* WHAT IS REQUIRED: Scan the records for lines with the word "text", and copy every such line.

----- PROVIDED INFORMATION

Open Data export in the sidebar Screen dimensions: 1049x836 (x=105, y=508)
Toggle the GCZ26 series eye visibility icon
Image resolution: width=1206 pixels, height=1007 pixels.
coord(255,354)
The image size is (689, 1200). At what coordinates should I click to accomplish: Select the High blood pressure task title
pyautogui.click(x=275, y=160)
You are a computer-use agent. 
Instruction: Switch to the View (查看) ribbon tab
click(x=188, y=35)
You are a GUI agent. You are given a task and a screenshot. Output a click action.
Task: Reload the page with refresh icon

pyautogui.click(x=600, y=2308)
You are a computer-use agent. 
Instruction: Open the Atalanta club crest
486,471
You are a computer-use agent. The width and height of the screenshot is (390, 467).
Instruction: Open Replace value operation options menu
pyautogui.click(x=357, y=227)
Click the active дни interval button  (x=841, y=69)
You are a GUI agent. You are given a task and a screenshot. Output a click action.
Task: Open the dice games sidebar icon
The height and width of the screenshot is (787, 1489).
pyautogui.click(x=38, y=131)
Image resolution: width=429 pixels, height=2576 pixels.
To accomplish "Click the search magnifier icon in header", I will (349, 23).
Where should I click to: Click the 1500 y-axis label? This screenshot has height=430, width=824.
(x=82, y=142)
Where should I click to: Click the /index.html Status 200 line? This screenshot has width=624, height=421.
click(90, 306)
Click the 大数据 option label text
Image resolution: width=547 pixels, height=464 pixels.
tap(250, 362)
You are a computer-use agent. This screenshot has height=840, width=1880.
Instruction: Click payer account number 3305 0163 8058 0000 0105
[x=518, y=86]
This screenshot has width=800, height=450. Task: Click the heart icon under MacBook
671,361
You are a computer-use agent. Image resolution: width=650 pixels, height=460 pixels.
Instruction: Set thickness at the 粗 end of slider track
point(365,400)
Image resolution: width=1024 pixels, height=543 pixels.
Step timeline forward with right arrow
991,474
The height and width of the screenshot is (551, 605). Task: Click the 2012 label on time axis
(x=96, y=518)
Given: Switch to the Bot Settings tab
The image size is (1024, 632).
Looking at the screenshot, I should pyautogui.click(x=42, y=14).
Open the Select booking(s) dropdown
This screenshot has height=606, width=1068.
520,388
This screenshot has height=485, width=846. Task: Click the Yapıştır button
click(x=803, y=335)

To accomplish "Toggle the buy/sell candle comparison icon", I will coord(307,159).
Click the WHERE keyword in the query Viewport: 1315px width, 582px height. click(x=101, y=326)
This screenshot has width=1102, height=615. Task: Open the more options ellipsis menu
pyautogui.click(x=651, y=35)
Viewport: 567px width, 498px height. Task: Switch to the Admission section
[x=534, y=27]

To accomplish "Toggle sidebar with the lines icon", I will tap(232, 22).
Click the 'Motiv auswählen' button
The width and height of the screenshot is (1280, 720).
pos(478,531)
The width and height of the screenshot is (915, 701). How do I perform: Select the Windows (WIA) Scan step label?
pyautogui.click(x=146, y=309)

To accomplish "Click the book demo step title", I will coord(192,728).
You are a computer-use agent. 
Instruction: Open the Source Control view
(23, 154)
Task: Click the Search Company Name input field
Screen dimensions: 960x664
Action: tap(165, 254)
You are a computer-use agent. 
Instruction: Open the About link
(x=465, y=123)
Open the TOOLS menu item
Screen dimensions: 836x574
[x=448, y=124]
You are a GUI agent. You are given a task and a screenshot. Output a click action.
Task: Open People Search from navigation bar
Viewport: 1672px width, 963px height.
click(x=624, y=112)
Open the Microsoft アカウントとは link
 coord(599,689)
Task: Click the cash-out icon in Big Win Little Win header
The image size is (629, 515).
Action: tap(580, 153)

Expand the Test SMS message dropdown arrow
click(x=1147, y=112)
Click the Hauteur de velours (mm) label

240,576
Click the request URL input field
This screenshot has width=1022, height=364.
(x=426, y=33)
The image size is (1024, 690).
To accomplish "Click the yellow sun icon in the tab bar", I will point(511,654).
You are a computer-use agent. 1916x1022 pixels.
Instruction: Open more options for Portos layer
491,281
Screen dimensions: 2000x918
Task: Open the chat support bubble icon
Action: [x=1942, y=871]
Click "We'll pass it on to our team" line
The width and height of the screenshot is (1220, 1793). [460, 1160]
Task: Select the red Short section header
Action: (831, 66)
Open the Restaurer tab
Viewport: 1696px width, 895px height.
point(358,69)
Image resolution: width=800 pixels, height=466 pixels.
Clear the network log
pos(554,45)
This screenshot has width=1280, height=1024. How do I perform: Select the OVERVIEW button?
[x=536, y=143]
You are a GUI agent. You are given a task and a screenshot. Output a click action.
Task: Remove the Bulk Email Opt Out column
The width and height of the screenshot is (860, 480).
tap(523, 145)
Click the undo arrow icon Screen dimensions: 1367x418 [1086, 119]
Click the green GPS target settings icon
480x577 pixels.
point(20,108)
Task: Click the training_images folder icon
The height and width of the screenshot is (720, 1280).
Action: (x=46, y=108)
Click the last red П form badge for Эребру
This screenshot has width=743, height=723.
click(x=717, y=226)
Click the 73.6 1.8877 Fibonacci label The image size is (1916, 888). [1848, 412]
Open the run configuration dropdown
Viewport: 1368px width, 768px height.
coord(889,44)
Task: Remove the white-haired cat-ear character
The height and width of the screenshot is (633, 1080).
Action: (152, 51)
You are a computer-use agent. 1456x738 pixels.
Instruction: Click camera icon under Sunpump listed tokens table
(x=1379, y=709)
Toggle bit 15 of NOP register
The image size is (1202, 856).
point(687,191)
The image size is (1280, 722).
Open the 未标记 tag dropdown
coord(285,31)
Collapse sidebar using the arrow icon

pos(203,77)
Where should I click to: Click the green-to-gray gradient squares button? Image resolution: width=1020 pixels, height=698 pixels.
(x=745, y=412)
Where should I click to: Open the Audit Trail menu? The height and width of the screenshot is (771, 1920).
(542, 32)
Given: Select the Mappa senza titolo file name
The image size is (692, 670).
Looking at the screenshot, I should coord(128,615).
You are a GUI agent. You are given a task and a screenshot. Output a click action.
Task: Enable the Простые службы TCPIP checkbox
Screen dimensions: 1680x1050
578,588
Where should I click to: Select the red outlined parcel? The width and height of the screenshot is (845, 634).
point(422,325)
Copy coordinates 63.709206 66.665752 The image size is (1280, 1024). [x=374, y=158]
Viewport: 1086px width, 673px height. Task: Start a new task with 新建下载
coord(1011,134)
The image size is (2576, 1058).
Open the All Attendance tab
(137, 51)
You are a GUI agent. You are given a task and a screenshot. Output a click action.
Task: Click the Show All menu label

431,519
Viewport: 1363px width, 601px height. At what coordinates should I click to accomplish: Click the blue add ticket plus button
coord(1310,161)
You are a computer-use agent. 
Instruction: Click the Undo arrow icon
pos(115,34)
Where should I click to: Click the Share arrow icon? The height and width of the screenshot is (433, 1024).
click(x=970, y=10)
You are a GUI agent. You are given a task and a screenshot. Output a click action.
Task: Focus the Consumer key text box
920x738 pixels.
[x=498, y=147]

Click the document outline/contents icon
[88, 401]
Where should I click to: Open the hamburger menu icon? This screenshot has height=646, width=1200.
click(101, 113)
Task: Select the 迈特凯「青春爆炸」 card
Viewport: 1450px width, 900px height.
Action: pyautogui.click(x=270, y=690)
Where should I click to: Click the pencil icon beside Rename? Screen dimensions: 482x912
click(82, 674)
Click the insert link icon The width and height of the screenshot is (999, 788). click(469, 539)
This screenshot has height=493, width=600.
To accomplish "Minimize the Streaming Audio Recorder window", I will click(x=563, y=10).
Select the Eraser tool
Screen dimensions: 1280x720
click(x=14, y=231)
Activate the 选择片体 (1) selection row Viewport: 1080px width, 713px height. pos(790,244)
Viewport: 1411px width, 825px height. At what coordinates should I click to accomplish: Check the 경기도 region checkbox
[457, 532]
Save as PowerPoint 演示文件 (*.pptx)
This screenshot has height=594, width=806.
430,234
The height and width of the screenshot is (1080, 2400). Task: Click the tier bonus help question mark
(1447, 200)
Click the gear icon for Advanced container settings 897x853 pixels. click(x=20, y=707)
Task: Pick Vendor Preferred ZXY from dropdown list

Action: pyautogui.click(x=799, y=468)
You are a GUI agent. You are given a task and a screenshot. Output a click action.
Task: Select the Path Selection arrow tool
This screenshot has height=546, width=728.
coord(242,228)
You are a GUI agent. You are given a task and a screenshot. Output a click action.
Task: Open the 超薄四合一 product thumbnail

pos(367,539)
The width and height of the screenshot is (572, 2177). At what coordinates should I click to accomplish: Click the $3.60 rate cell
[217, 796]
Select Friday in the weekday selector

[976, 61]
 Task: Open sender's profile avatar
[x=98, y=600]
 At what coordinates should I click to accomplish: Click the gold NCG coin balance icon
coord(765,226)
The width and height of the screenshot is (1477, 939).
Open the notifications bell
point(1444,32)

----------

* SOLVED EXERCISE:
Click the 大数据 option label text
Task: Focus the Consumer key text box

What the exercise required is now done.